Classic Cheesecake I



  • 1 cup graham cracker crumbs
  • 1/4 cup butter or margarine, melted
  • 1 Tbsp. sugar


  • 2 packages cream cheese, softened (8oz. each)
  • 1/2 cup sugar
  • 1/4 cup flour
  • 3 eggs
  • 1 cup sour cream
  • 1 tsp. vanilla
  • Fresh sliced strawberries or canned cherry pie filling (opt.)


Preheat oven to 350 degrees F. For crust, combine all ingredients in medium bowl; press firmly onto bottom of 10 inch springform pan. Bake 10 minutes. Meanwhile, prepare cheesecake by beating cream cheese in large mixing bowl on medium speed of electric mixer until creamy. Beat in sugar and flour. Blend in eggs, sour cream and vanilla; pour over crust.

Bake 50-55 minutes or until center is just set. Cool 20 minutes on wire rack. Loosen cake from rim of pan; cool completely. Cover; refrigerate until thoroughly chilled, 3-4 hours. Remove rim. Top cheesecake with strawberries just before serving, if desired.

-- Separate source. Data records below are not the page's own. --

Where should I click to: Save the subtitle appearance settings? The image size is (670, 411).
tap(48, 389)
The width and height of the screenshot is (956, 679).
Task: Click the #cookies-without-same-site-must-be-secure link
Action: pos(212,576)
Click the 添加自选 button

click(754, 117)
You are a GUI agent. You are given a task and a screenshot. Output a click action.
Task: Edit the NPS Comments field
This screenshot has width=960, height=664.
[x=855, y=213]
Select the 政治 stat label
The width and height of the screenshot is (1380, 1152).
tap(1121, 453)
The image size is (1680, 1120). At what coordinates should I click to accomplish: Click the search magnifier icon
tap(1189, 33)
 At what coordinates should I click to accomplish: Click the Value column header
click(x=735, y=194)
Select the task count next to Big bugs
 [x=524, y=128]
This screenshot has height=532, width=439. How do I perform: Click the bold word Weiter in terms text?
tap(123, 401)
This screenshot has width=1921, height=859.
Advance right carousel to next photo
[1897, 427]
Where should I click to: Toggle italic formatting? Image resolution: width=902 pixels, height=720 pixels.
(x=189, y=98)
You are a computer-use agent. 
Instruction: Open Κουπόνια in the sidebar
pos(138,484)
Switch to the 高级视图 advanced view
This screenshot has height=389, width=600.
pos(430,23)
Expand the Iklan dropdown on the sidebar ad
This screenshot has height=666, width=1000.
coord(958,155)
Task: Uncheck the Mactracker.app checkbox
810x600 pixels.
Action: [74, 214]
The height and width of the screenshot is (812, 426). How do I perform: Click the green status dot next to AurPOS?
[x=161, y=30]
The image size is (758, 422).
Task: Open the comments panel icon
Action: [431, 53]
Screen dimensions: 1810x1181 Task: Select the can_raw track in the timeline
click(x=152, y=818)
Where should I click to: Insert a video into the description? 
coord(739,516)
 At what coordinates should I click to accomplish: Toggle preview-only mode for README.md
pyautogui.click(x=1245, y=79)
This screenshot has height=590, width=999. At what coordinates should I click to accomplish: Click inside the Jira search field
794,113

By Robin from Washington, IA

Classic Cheesecake II



  • 1 1/2 cups Graham Cracker Crumbs
  • 1/4 cup sugar
  • 1/2 cup melted butter, melted


  • 3 8-oz. packages of cream cheese
  • 1 1/2 cups sugar
  • 1/8 tsp. salt
  • 4 eggs
  • 1 tsp. vanilla


  • 2 cups sour cream
  • 2 tsp. vanilla
  • 1/4 cup sugar


Press crust into bottom and sides of spring form pan. Blend cream cheese with sugar and salt. Add eggs one at a time; beating well after each. Blend in vanilla. Bake at 325 degrees F for 50-60 minutes. Place a shallow pan of hot water on bottom rack while baking to prevent cracking. Let stand for 15 minutes.

Mix topping and pour over top. Bake an additional 10 minutes at 450 degrees F. Cool and refrigerate.

Fresh berries or topping of your choice may also be topped when served.